Aos olhos de muitos e muitas, as contações de histórias parecem revestidas de uma aura nostálgica e leve. Há várias maneiras de narrar e, com intenção de compartilhar uma delas, o Programa CCBB Educativo – Arte & Educação convidou a atriz Eliana Carneiro para um encontro no Múltiplo Ancestral. Com sua personagem travestida de cores, Lia de ManaKá, a artista envolve de maneira afetuosa quem a escuta e a assiste.

Para o encontro no CCBB DF, Eliana trouxe o espetáculo “Lia de ManaKá e suas histórias”, voltado para “crianças de todas as idades” e realizado pela Cia. Os Buriti. Embaladas por composições da musicista brasileira Chiquinha Gonzaga, as palavras da personagem central da peça nos convidam a pensar em outros ritmos, abrindo espaço para fantasias e histórias sobre as origens dos mundos, passando por culturas populares, cosmologias indígenas e contos de fadas, sintetizados no que Lia chama de “histórias do outro lado de lá”.

Em meio às contações, nos foi apresentado o palhaço QuiriQuiri, habitante das terras “dali e daqui” que interage com o público e com a personagem principal, nos convidando a rever a origem de vários mundos de maneira divertida e flexível. O mundo desorganizado, colorido e barulhento criado para que Lia de ManaKá brinque e nos convide à brincadeira mostra que a infância é algo que vai além dos dois ou doze anos de idade: trata-se de uma ode à despreocupação, a possibilidade de se desconectar do cotidiano adulto e sisudo, a uma massagem nas costas ou então a um espreguiçar-se no final de um dia ocioso de domingo.

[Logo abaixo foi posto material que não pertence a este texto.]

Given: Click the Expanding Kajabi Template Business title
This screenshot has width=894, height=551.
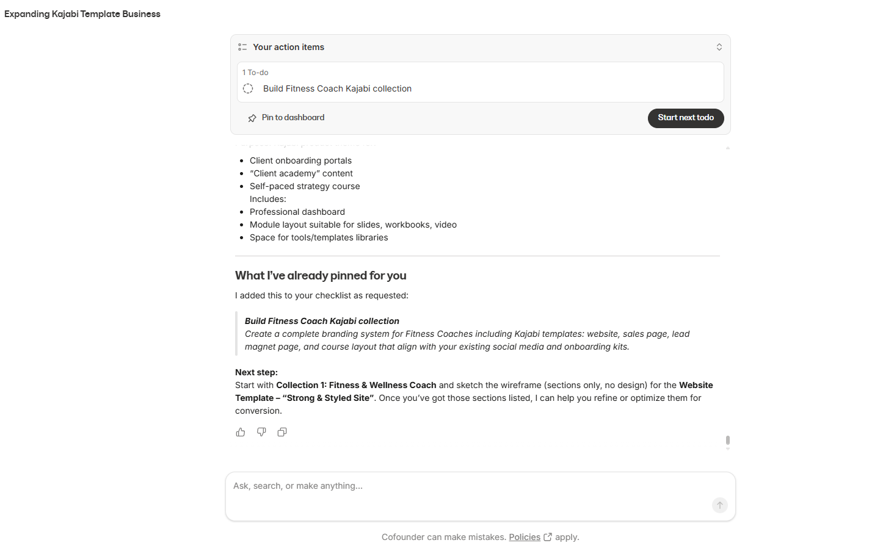Looking at the screenshot, I should [82, 14].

Tudo perpassado por uma multiplicidade de interações com as crianças presentes, valorizando a forma como as pequenas e pequenos se relacionam com o todo ao redor.

“Lia de ManaKá e suas histórias” é um espetáculo-poesia que homenageia a maneira popular de se falar e contar as coisas e os causos, movido a sons e cores que também contam a história do Brasil e dos povos daqui, ressaltando a perspectiva infantil que se lê e se localiza como parte de um espaço compartilhado com outros seres – humanos ou não. No decorrer do espetáculo, Eliana Carneiro se apropriou do protagonismo, alcance e visibilidade oferecidos pelo Múltiplo Ancestral para nos conduzir ao trânsito entre situações reais e ficcionais.

Infâncias, fábulas e ancestralidades

Outrora eu já havia me contagiado e sido afetada pelo trabalho da Cia Os Buriti, com o espetáculo “Kalo, os filhos do vento”, apresentado dentro de um picadeiro montado no CCBB DF. Na época, como espectadora, e também agora, como colaboradora da atividade, me deixei levar pela beleza da trocação de histórias. Eliana e sua trupe sabem muito bem como contar as fábulas que criam e também as que nos são contadas ao pé do ouvido, quando ainda somos crianças, mas já iniciamos a criação de nossas memórias afetivas.

Se, desde 1995, Eliana se encarrega de partilhar suas contações, quantas não foram as crianças que conheceram narrativas a partir de suas personagens e criações? As pequenas e pequenos que participaram dessa edição do Múltiplo Ancestral foram também um pouco de Lia de ManaKá e contaram, de seus modos corajosos, as histórias do outro lado de lá. Tiveram também a liberdade de gritar bem alto para ajudar na busca do desordeiro palhaço QuiriQuiri, que fugiu da cena à certa altura do espetáculo e, mais adiante, puderam organizar o cenário a seu modo. A partir de uma simplicidade paradoxalmente grandiosa, no cenário, em destaque, via-se uma pintura em algodão cru, representando um homem e uma mulher. Essa imagem nos lembrou dos mitos em que o Sol e a Lua nasciam e se distanciavam no céu, evocando uma atmosfera encantadora e estranhamente reconhecível.

Em uma apresentação curta, Lia de ManaKá adentrou na memória familiar e afetiva de cada uma e cada um de nós. Quando ela nos fala, durante uma das narrativas do espetáculo, sobre a grande serpente de sete cores que gera o mundo e diz que essa história lhe foi passada por uma velha índia, ela valoriza cosmologias que resistem a históricos apagamentos, quase como um convite a pensar em nossas próprias trajetórias e ancestralidades, muitas vezes afogadas pelo atarefado cotidiano.